— Exercise directions —
Within the entries below, the lines from the one with "Screen dimensions: 1276x632" through the one with "The image size is (644, 525)." are to be set down exactly, both ends kept.

— Supplied data —
────────

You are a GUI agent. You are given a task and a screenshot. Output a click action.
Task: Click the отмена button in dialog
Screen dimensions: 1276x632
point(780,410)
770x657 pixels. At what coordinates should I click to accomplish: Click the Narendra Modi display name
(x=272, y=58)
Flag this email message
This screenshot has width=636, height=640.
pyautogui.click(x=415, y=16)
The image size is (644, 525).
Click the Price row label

────────

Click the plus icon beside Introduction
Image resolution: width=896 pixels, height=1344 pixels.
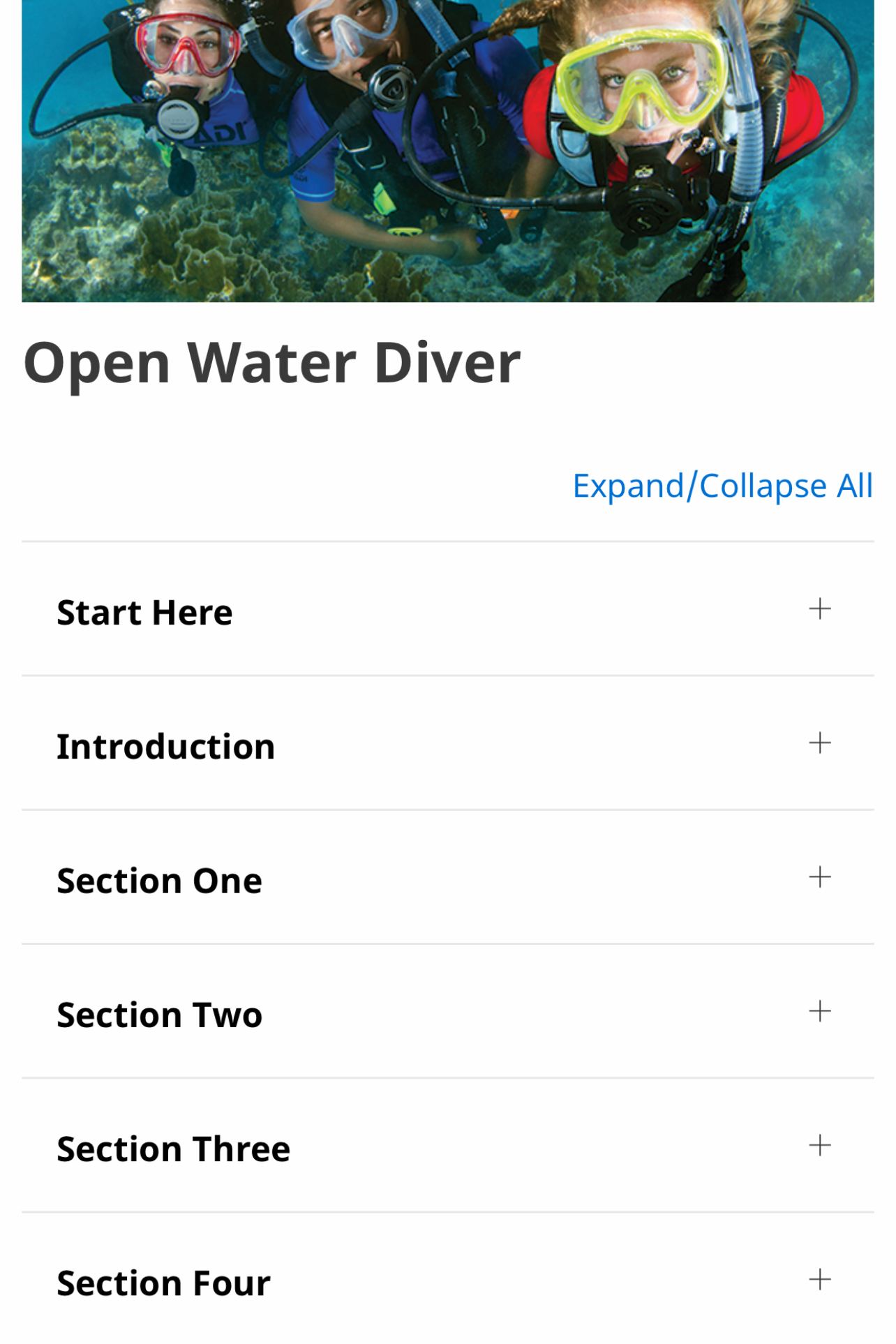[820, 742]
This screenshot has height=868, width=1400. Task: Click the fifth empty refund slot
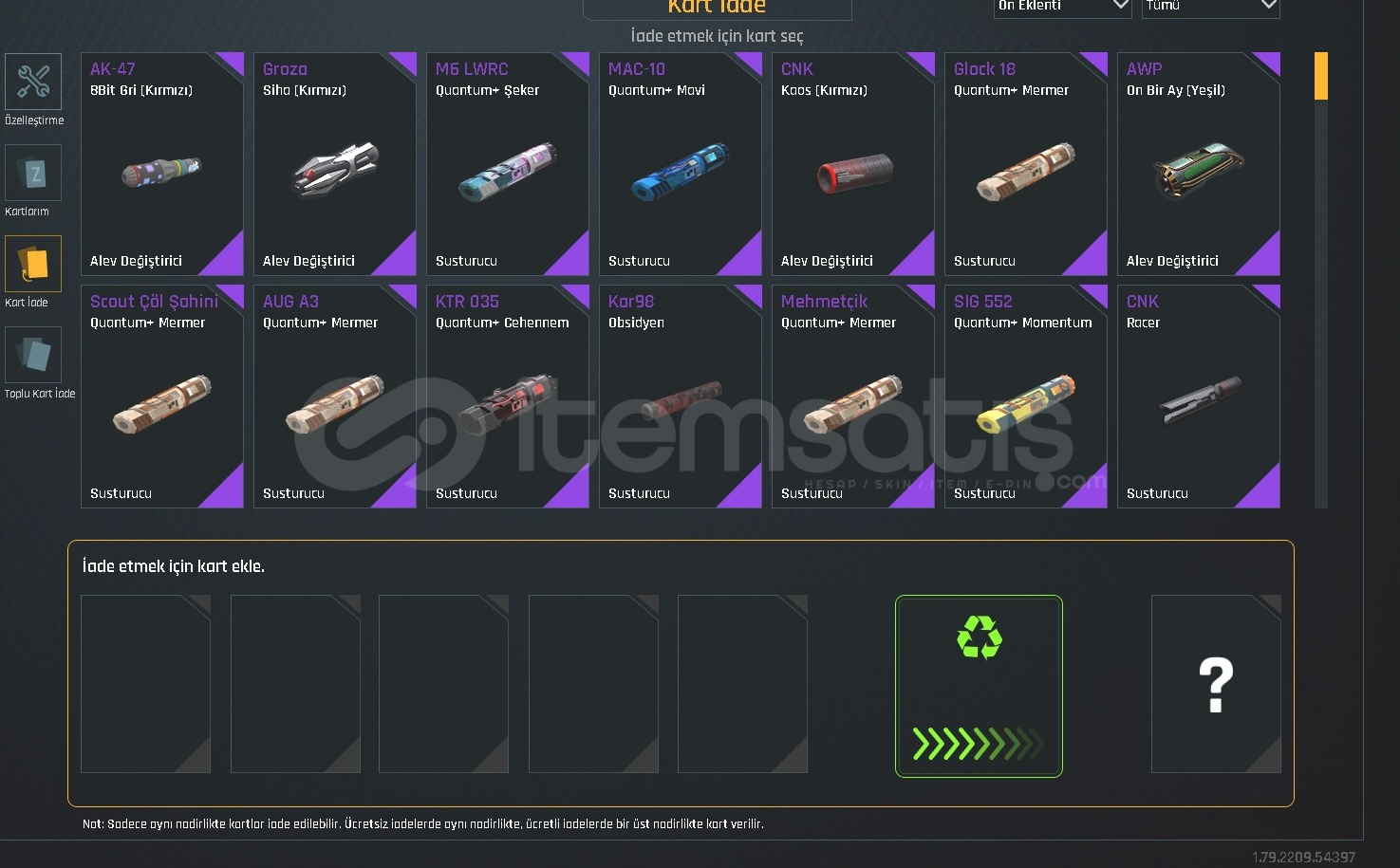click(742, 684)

────────

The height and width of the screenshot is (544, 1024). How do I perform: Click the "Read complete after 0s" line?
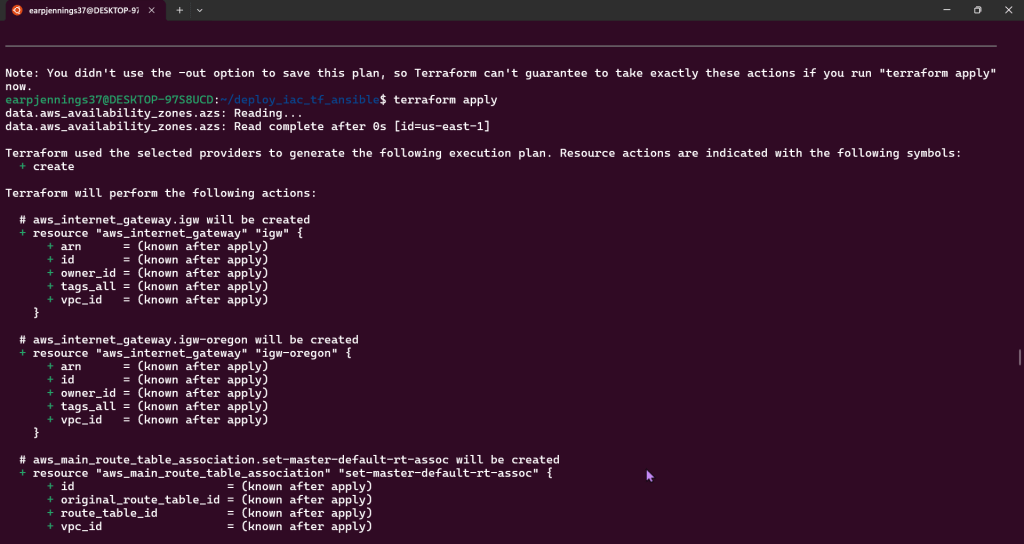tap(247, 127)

────────

— Response area —
Screen dimensions: 1276x632
point(780,410)
770x657 pixels. At what coordinates should I click to accomplish: Click the Narendra Modi display name
(x=272, y=58)
Flag this email message
This screenshot has width=636, height=640.
pyautogui.click(x=415, y=16)
The image size is (644, 525).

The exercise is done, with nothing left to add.